▶ **TEXT UNDER STUDY**:
-- -- --

Ward Churchill took the witness stand today in his First Amendment lawsuit against the University of Colorado and denied academic-misconduct charges that the university had cited in firing him in 2007, according to The Denver Post and the Colorado Daily.
Mr. Churchill is expected to take the stand again tomorrow in a trial in which he is attempting to prove that the university trumped up the misconduct charges as a pretext for getting rid of him to end the uproar triggered by an essay he wrote about the September 11, 2001, terrorist attacks.
Responding today to questions from his own lawyer, David A. Lane, Mr. Churchill sought to rebut several of the key allegations of scholarly misconduct that the university leveled against him.
Asked about a charge that an essay in one of his books involved plagiarism, Mr. Churchill said he only copy-edited the essay, and therefore should not be held responsible for its originality.
In regard to another allegation, Mr. Churchill argued that he did nothing wrong in letting another scholar attach his name to an article he had ghostwritten for her, and then citing the article as hers in another of his works, because she had taken ownership of the position he espoused.

-- -- --

▶ **GIVEN ENTRIES**:
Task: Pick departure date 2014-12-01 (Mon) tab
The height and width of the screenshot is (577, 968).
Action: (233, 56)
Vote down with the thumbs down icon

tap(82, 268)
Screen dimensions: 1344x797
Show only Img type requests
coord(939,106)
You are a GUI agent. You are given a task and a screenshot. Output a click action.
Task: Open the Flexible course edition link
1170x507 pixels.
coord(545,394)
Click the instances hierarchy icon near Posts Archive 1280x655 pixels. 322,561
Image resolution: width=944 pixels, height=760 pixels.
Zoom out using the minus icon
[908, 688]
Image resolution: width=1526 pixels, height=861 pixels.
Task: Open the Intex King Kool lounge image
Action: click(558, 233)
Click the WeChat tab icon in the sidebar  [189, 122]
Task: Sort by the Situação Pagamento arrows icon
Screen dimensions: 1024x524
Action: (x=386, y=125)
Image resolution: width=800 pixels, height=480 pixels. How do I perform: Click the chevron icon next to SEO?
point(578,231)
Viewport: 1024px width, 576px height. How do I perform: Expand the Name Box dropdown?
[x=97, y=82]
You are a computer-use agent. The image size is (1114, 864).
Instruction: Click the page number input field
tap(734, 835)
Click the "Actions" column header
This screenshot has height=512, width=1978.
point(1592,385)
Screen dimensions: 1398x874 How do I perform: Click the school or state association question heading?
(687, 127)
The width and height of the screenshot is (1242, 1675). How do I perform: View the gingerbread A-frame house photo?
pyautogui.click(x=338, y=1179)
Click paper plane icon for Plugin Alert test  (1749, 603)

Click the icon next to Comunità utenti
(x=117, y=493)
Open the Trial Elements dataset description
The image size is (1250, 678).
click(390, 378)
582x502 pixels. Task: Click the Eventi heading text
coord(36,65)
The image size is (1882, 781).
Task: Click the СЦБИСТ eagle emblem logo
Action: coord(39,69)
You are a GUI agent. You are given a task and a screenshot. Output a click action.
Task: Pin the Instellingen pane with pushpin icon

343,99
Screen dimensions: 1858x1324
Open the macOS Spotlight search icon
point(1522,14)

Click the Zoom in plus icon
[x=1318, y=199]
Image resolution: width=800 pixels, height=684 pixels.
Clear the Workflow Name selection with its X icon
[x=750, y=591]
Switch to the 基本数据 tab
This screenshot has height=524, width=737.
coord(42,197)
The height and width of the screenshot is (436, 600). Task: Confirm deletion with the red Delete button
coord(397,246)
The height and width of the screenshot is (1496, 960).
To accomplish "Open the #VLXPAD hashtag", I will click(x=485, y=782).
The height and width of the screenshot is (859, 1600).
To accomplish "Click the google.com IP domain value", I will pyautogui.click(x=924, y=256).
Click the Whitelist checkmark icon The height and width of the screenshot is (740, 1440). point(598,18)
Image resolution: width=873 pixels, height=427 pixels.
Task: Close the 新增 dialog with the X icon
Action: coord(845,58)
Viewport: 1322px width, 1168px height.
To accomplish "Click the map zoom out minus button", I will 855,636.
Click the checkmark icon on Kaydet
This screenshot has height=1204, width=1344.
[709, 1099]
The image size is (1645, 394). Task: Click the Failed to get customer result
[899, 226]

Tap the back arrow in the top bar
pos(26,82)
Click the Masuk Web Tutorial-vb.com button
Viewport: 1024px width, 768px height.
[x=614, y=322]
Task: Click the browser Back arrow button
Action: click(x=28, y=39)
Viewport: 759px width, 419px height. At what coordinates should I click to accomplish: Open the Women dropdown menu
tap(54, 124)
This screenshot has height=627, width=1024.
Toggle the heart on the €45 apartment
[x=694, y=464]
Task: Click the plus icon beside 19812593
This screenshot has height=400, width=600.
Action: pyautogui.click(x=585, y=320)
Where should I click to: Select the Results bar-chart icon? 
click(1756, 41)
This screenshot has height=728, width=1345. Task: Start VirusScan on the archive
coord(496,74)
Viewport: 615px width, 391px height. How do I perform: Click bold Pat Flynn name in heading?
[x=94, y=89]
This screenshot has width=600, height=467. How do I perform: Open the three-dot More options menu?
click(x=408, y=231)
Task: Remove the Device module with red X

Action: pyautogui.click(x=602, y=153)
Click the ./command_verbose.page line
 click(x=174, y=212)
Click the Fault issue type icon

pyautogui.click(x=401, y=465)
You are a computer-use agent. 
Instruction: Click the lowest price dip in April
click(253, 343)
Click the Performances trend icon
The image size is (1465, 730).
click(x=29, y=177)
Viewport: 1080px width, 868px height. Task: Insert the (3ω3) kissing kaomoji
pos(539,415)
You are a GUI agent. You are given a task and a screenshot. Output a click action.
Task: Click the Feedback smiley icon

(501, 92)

-- -- --

According to the report on Ward Churchill's testimony, in what year did the University of Colorado fire him? The rows are irrelevant here.

2007